# **iMaterialist Challenge (Furniture) at FGVC5**
## **TFNW Kaggle Team**

### **Get Started**

To get started, you will:



1.   Join the Completion
2.   Create a Kaggle API key
3.   Install the Kaggle Python module
4.   Download the dataset for the competition

**Join The Completion**

Goto Kaggle.com and login.

Once logged in, goto the competition page and select the JOIN COMPETITION button

https://www.kaggle.com/c/imaterialist-challenge-furniture-2018

**Create Kaggle API Key**

To download this dataset you will use the Kaggle API for downloading datasets. To use the API, you must first create a Kaggle API Key. To create your API Key, do:



1.   Click on your Profile
2.   Select My Accont
3.   Under API, Select Create New API Token
4.   Download the API Key (kaggle.json)
5.   Copy the API key to:  ~/.kaggle/kaggle.json
6.   On Windows, that would be: \Users\<username>\.kaggle\kaggle.json

**Install the Kaggle Python Module**

C:> pip install kaggle




In [None]:
# Get the latest version of pip
!python -m pip install --upgrade pip

# Install the Kaggle module
!pip install kaggle



### Download the Dataset Dictionary

The dataset consists of a dataset dictionary and the data.
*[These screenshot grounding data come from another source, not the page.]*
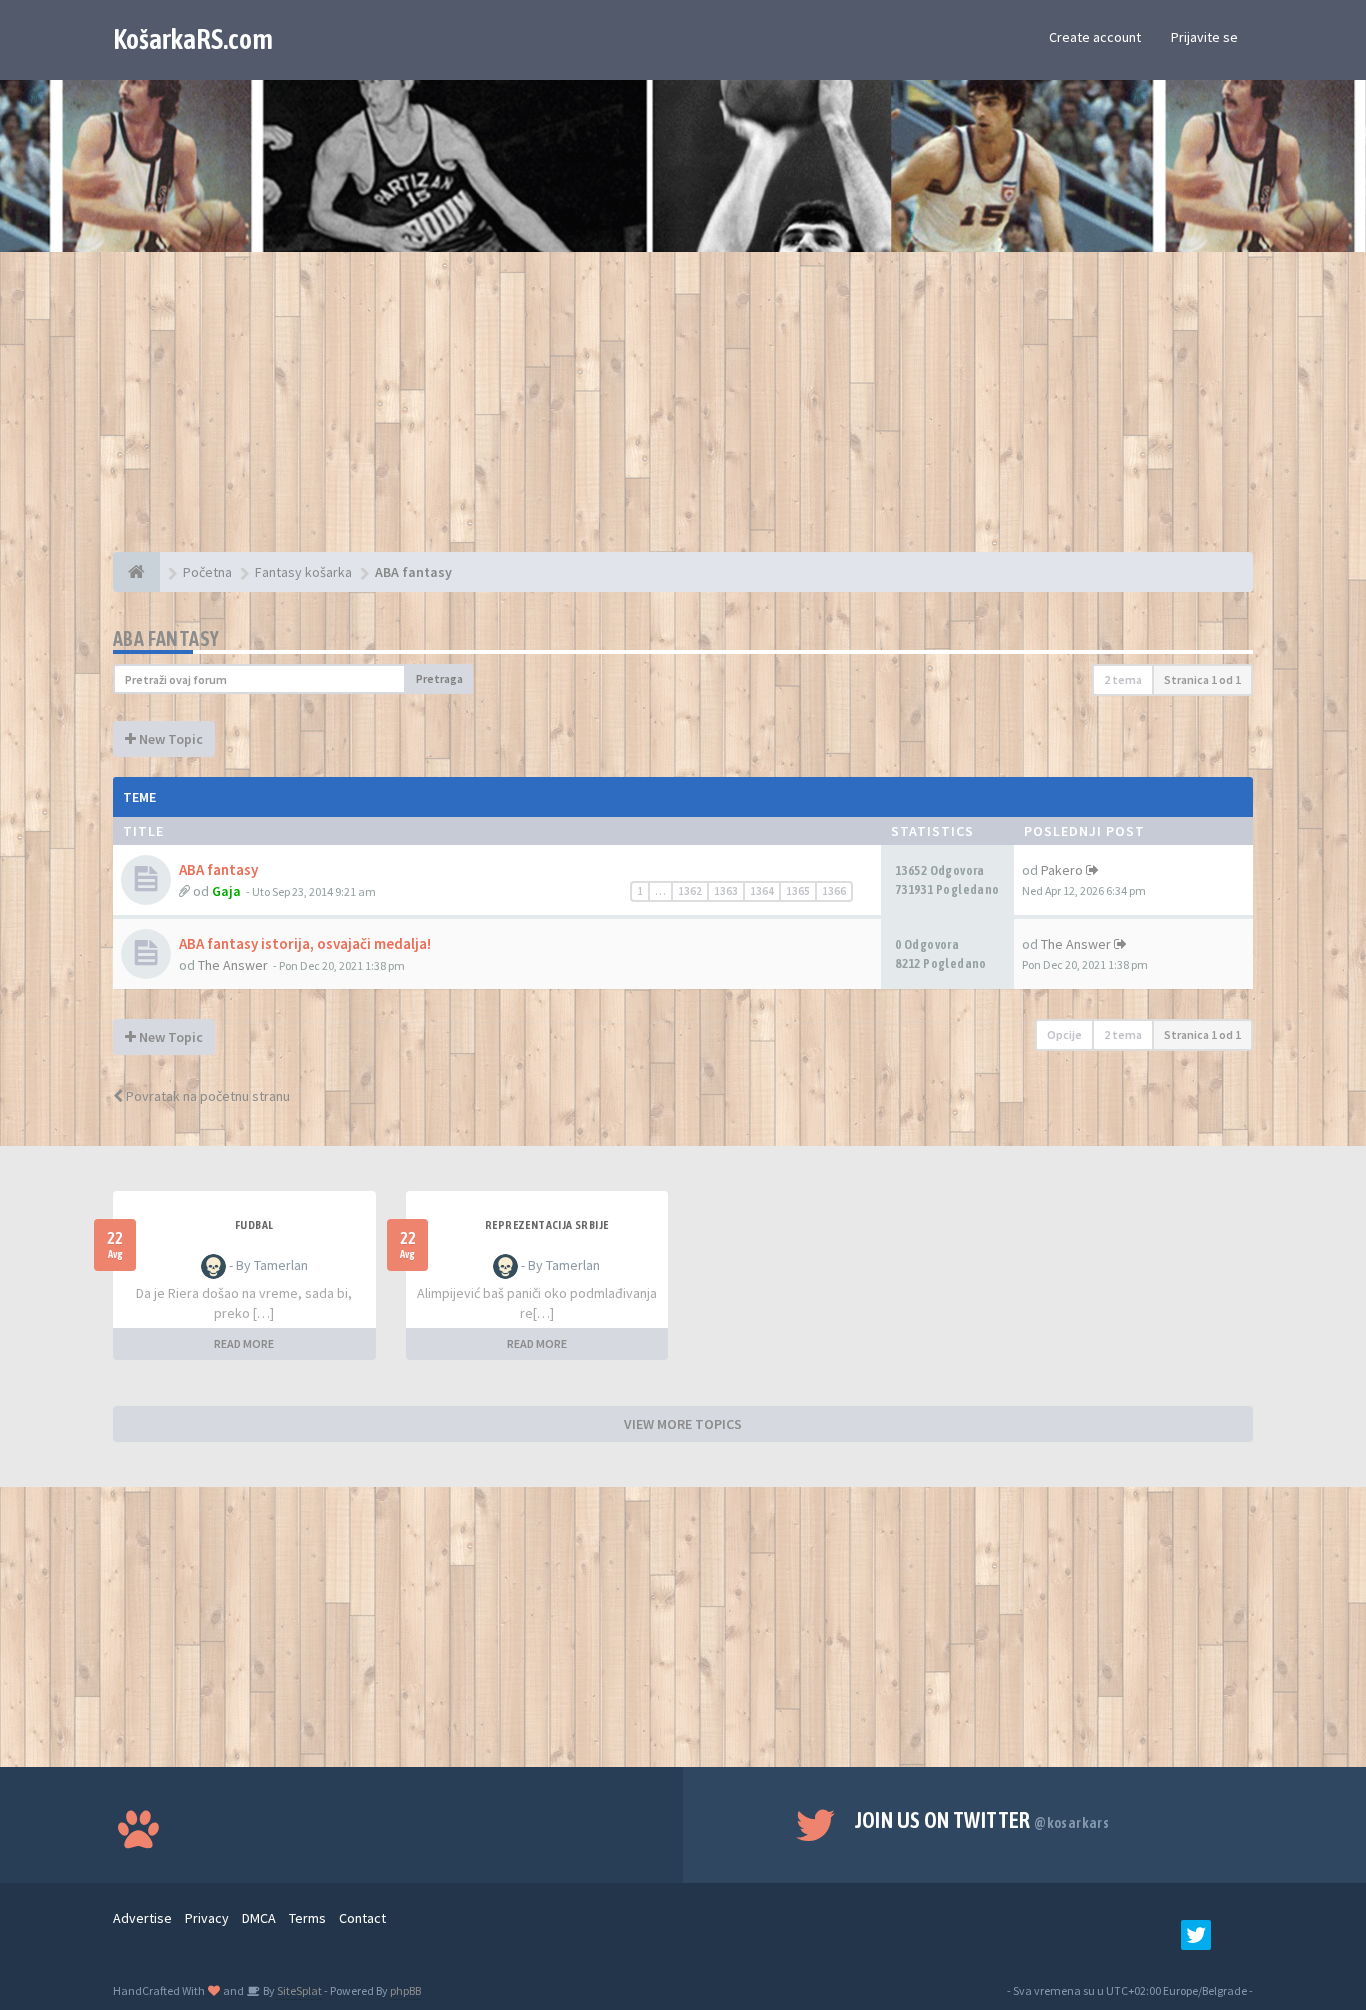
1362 (690, 891)
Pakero (1062, 870)
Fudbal (254, 1225)
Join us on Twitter (982, 1820)
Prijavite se (1204, 37)
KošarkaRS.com (193, 39)
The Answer (233, 965)
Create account (1095, 37)
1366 (834, 891)
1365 (798, 891)
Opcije (1064, 1034)
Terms (307, 1918)
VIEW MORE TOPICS (683, 1424)
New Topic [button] (169, 739)
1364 (762, 891)
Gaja (226, 891)
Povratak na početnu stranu (206, 1096)
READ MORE (244, 1343)
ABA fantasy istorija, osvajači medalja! (305, 943)
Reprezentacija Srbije (546, 1225)
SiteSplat (298, 1990)
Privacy (207, 1918)
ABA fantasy (166, 638)
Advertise (142, 1918)
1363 (726, 891)
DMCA (259, 1918)
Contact (362, 1918)
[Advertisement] (683, 412)
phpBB (405, 1990)
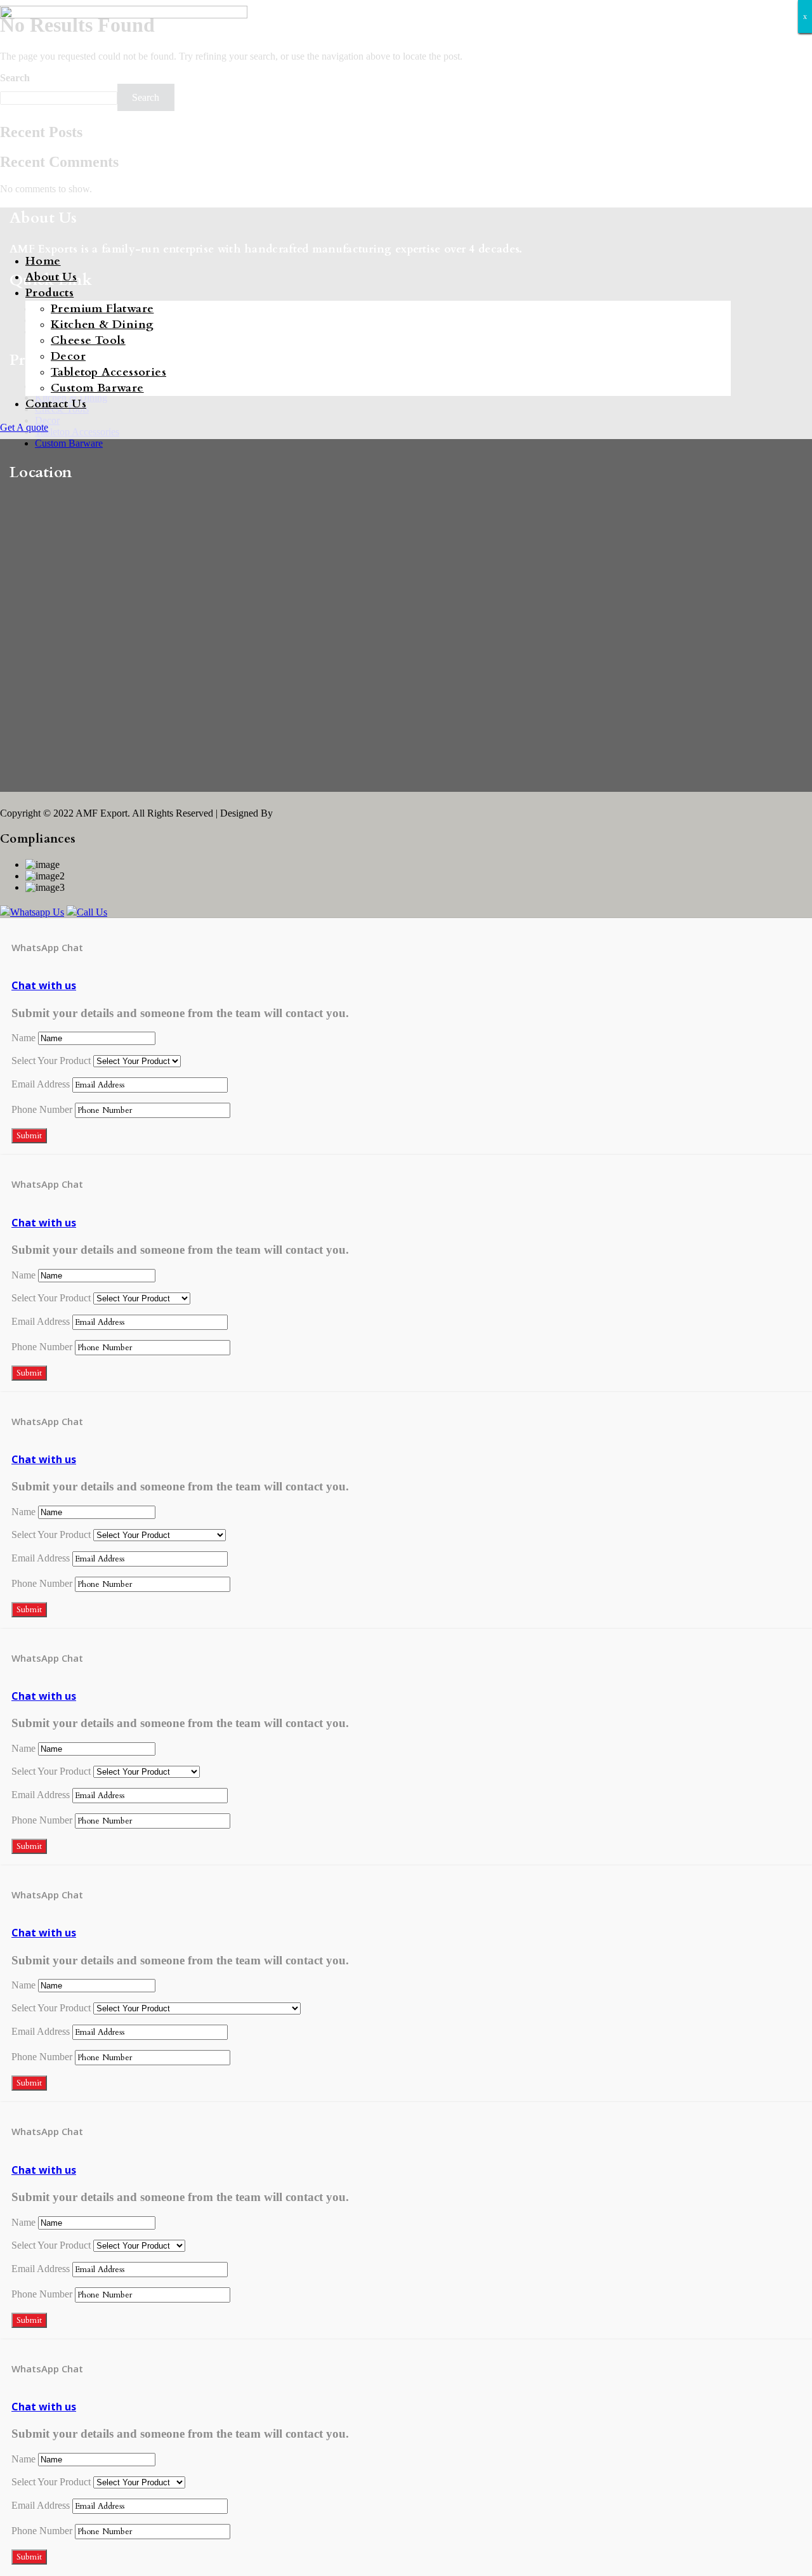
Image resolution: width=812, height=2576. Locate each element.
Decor (68, 356)
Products (49, 293)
The dataset dictionary is a JSON file that contains the URL location and label for each image in the dataset. We need to download this first using the Kaggle python module:

C:> kaggle competitions download -c imaterialist-challenge-furniture-2018

This will place the data under:

Linux/Mac: ~/.Kaggle/competitions/imaterialist-challenge-furniture-2018<br/>
Windows: \Users\<username>\.Kaggle\competitions\imaterialist-challenge-furniture-2018

In [None]:
!kaggle competitions download -c imaterialist-challenge-furniture-2018

Next, we will install and import some libraries.

In [None]:
# numpy for the high performance in-memory matrix/array storage and operations.
!pip install numpy   
# h5py for the HD5 filesystem high performance file storage of big data.
!pip install h5py   
# Python image manipulation library (replaces PIL)
!pip install pillow  
# requests for HTTP operations
!pip install requests

In [None]:
# Import numpy for the high performance in-memory matrix/array storage and operations.
import numpy as np

# Import h5py for the HD5 filesystem high performance file storage of big data.
import h5py

# Import PIL.Image for Python image manipulation library. 
from PIL import Image

# Import json and requests for HTTP operations
import json, requests

# Import the Byte and String IO library for extracing data returned (response) frome HTTP requests.
from io import BytesIO, StringIO

# Import time to record timing
import time


# **Loading the Dataset (ETL)**

** Extraction / Dataset Directory **

The load_batches() function takes the location of the dataset dictionary and loads it into memory. The function in conjunction with load_batch() uses the location of each image specified in the dictionary to load the images into memory in batches, do transformations and store the batches on disk.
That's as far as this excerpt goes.